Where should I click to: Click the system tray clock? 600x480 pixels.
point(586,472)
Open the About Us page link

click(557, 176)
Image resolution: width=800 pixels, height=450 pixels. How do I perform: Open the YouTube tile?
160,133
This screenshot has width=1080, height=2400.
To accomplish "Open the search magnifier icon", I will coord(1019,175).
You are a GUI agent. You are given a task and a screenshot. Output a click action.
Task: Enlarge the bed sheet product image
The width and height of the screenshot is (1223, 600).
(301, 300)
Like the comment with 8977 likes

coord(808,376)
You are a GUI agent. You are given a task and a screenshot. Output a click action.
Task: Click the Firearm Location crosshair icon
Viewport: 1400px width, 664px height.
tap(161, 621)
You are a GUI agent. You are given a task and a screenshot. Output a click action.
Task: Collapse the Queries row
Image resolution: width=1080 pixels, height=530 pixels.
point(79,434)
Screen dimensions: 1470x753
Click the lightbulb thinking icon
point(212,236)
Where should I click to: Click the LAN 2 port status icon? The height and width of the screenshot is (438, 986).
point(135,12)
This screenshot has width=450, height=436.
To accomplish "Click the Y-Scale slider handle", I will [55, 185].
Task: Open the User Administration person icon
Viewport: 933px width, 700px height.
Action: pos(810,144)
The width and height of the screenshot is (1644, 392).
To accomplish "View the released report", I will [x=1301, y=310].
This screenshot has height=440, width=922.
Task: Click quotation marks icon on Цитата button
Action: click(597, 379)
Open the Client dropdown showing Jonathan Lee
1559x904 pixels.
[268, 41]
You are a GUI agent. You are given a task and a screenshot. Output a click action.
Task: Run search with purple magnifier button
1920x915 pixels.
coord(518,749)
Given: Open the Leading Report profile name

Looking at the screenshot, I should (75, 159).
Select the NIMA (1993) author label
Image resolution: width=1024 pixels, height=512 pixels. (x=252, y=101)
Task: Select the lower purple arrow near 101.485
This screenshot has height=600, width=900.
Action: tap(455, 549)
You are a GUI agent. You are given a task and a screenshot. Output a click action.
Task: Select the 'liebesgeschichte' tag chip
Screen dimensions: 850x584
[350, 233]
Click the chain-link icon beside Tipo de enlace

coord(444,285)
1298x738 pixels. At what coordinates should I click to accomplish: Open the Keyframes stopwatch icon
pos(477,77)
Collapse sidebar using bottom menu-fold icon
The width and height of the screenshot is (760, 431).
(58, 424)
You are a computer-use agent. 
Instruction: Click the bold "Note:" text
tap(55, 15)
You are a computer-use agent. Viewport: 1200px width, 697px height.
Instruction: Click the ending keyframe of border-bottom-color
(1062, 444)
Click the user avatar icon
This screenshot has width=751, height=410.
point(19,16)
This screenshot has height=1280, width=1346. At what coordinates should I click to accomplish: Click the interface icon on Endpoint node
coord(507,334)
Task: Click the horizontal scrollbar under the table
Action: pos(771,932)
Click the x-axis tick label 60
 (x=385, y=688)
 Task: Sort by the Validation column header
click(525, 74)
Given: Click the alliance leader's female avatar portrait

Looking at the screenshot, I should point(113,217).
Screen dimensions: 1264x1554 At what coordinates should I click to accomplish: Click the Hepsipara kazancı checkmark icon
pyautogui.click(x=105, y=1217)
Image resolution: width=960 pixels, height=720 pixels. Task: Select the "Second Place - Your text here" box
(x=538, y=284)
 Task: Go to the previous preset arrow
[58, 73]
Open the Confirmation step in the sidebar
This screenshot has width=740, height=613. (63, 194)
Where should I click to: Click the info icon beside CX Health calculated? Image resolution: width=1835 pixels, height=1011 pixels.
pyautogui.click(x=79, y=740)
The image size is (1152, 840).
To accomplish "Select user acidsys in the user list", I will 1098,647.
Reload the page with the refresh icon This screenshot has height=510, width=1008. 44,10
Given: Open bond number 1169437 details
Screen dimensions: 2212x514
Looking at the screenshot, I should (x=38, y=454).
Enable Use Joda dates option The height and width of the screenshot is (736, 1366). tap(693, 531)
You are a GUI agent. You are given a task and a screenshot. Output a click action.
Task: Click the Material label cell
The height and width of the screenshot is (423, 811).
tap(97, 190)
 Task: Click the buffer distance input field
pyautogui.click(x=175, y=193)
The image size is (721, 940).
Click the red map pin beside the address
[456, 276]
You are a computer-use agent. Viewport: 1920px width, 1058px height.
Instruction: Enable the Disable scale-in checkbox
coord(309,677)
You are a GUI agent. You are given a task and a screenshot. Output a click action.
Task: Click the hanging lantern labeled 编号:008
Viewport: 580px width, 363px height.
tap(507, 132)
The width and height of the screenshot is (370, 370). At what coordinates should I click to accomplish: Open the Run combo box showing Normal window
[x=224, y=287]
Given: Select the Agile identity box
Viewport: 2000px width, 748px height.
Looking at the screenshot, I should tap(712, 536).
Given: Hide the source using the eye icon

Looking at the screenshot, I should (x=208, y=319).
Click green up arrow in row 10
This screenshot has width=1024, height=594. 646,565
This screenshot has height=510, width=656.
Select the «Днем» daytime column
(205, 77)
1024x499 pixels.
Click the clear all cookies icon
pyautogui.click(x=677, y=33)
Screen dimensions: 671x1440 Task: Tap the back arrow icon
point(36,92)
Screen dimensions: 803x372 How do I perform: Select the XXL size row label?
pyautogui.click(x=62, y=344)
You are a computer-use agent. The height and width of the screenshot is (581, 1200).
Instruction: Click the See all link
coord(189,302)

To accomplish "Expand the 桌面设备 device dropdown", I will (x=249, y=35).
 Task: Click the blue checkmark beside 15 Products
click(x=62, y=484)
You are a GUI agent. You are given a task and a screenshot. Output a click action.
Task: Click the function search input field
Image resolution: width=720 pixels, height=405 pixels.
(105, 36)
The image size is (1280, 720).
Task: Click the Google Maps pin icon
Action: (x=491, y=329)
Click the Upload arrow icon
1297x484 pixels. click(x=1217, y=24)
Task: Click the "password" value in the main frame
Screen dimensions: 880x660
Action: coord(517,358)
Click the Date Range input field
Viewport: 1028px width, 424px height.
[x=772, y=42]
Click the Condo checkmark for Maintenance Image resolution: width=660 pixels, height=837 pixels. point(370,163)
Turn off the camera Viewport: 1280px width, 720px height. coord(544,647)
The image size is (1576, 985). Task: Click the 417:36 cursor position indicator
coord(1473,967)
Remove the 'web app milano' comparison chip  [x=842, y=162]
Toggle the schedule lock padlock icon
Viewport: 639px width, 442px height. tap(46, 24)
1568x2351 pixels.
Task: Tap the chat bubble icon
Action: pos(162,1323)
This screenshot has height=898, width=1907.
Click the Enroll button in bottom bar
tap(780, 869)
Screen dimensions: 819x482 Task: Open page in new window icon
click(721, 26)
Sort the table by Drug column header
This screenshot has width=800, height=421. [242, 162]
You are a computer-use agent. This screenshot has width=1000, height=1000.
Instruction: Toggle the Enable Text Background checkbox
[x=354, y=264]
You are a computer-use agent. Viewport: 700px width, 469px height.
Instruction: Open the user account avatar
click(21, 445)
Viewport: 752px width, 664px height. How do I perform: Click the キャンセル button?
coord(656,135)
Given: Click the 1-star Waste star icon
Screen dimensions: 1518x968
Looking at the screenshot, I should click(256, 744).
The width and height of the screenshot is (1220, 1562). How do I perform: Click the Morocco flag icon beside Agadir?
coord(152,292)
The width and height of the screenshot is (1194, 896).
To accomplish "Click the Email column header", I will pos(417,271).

◇ ◇ ◇ ◇ ◇ ◇ ◇

EXERCISE BRIEF:
The response consists of the lines above that contain "Collapse".

REPLY TO THE TASK:
Task: Collapse the Queries row
Collapse sidebar using bottom menu-fold icon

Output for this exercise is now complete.